In Assam the rains caused the Brahmaputra River to burst its banks, flooding more than 3,000 villages as of Sunday. State authorities say the floods have killed at least four people, and affected a total of 2.6 million. Disaster management officials have set up dozens of relief camps and distribution centres.

Floodwaters are also seeping downstream into Bangladesh, which is an enormous delta for the Brahmaputra and Ganges rivers. The Bangladesh Red Crescent Society said there is “massive” flooding in northern and northeastern Bangladesh.

Map of India, Nepal, and Bangladesh showing the Ganges, Meghna, Padma and Brahmaputra rivers

And hilly southern districts like Chattogram and Cox’s Bazar – together home to nearly one million Rohingya refugees – are threatened by flash floods and landslides. At least 270,000 people in Bangladesh are already impacted and many communities have been “marooned” by the rising waters, humanitarian groups say.

A Red Crescent report tracking the humanitarian response in Bangladesh stated: “The current flood situation is likely to worsen in the coming days, as all major rivers in the affected districts are flowing above the danger mark with a rising trend.”

In Nepal, at least 65 people are dead and dozens more are missing, officials reported. More than 10,000 households have been displaced as heavy rainfall drenched parts of the country beginning Friday.

Elsewhere in India, at least 15 people are dead in Uttar Pradesh and Bihar states, according to the Euopean Union’s humanitarian arm, ECHO. Both states straddle Nepal’s southern border.

Cross-border impacts

Nepal, Bangladesh, Bhutan, and parts of China and northern India are linked in a massive interconnected river basin, which sees excess water in higher-altitude regions flow downstream through heavily populated low-lying areas.

Photo of floods in India
NEADS
People wade through floodwaters in Assam’s Jorhat District.

Intense rains are common during this part of South Asia’s monsoon season, which typically lasts from June through October. During the 2017 monsoon, weeks of flooding affected 40 million and killed 1,200 people in Nepal, India, and Bangladesh. Researchers say climate change made extreme rains in some parts of the region twice as likely in 2017.

This year’s floods haven’t reached 2017’s emergency levels. But there are pockets of concern in specific areas. In the Rohingya camps of southern Bangladesh, floods and landslides have displaced more than 5,000 people from their tent homes and affected roughly 5 percent of the settlements.

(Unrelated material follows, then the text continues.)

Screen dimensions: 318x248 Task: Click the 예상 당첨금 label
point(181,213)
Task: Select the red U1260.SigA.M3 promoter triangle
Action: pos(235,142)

UN agencies say it’s the most severe weather the camps have seen since more than 700,000 Rohingya were driven out of Myanmar beginning in August 2017.

“Many new villages that had not experienced floods for the last 30 years, they are now experiencing floods.”

In Assam, the intensity of this year’s floods is the worst in decades, said NEADS’ Saikia. Monsoon floods have become noticeably more damaging over the last five to eight years, he said – an outcome he blames on deforestation and mining in uphill areas, a failure to repair eroding riverbanks, and the changing climate.

“The character of floods is changing. The rivers are causing more damage to the people,” he said. “Many new villages that had not experienced floods for the last 30 years, they are now experiencing floods.”

(TOP PHOTO: An Indian woman searches her belongings near the debris of her house following floodwaters in Kasuarbori village, in India's northeastern state of Assam, on 13 July 2019.)